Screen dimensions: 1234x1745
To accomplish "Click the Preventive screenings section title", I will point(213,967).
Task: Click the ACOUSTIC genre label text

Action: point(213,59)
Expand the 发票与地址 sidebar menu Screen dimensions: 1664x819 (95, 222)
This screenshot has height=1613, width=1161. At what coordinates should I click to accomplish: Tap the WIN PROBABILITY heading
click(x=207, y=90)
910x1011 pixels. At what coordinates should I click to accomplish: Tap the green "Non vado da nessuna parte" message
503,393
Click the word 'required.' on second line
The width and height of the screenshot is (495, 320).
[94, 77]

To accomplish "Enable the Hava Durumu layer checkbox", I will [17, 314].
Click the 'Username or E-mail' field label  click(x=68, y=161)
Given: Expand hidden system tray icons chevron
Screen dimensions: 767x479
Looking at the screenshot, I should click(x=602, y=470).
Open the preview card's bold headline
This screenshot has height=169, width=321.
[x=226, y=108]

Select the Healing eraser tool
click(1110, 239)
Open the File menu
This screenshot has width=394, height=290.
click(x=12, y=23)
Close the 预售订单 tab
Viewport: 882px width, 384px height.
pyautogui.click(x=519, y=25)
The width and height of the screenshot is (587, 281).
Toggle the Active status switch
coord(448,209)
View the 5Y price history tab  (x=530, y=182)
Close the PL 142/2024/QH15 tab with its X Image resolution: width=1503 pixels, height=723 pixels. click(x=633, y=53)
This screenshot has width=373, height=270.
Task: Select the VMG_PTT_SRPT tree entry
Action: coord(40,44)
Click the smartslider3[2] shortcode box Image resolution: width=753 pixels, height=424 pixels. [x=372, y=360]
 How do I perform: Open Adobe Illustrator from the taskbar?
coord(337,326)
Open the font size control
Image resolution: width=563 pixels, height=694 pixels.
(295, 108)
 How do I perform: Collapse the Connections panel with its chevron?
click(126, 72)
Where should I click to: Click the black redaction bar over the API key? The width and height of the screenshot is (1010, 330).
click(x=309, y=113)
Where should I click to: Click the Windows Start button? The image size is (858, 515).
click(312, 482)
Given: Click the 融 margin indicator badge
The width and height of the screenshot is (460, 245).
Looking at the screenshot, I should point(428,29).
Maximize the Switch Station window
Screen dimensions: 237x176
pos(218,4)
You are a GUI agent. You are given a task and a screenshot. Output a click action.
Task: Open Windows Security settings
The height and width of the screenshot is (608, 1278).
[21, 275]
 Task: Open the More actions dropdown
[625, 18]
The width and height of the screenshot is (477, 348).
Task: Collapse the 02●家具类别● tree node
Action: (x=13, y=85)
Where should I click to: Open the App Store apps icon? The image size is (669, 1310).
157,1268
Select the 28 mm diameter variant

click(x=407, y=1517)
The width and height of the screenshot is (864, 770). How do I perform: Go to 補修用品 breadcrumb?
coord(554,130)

____________

ACTIVITY: Take every line from the one containing "Task: Open Windows Security settings" to the end of the listing and output it exactly, with nothing else.

SOLUTION BELOW:
Task: Open Windows Security settings
The height and width of the screenshot is (608, 1278).
[21, 275]
 Task: Open the More actions dropdown
[625, 18]
The width and height of the screenshot is (477, 348).
Task: Collapse the 02●家具类别● tree node
Action: (x=13, y=85)
Where should I click to: Open the App Store apps icon? The image size is (669, 1310).
157,1268
Select the 28 mm diameter variant

click(x=407, y=1517)
The width and height of the screenshot is (864, 770). How do I perform: Go to 補修用品 breadcrumb?
coord(554,130)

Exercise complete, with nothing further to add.